Minimizing secondhand smoke (SHS) exposure has been a public health target globally. Although the prevalence of SHS exposure in Korea is decreasing with extension of the range of smoke-free public facilities since 2012, the prevalence is not yet low. The Korean National Health and Nutrition Examination Survey (KNHANES) VII-1 reported that the prevalence of SHS exposure indoors at home or at the workplace was 27.5% for male never-smokers and 20.0% for female never-smokers [1
]. However, because information on cigarette smoking is based on self-reported smoking questionnaires, actual smoking status could not be exactly assessed; respondents overreport never smoking because smoking is considered a socially undesirable behavior. Cotinine has been used as a biomarker for the validation of self-reported smoking status.

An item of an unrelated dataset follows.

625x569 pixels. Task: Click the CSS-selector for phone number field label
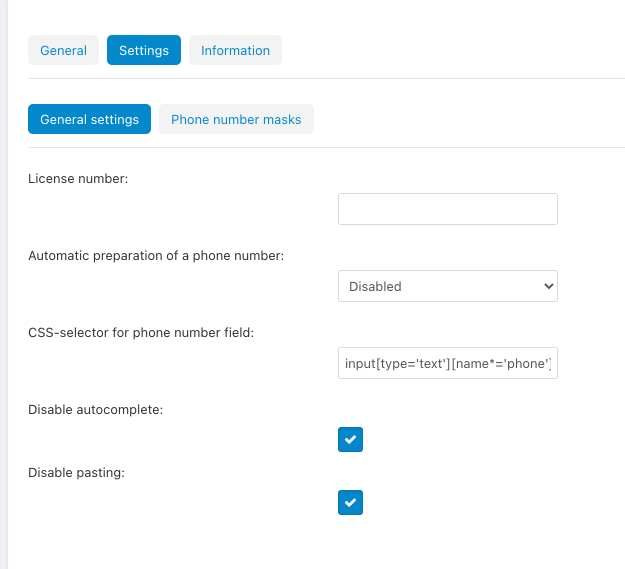pos(141,332)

A previous study demonstrated that self-reported SHS significantly underestimated the actual SHS as determined by cotinine verification [2
SHS exposure as well as active smoking are known risk factors for various cardiovascular diseases [3
]. Meanwhile, the relationship between active smoking and hypertension somewhat showed discordant results in previous studies [5
]. Recently, researchers on a number of studies have investigated the relationship between SHS exposure and hypertension, and most have found a positive relationship between the two [9
]. However, the studies’ data have been based on self-reported questionnaires, and most studies used relatively small sample sizes or were restricted to only women.
Therefore, the aim of this cross-sectional study was to evaluate the relationship between SHS exposure and hypertension among self-reported never-smokers verified by cotinine levels and to compare the relationship according to sex.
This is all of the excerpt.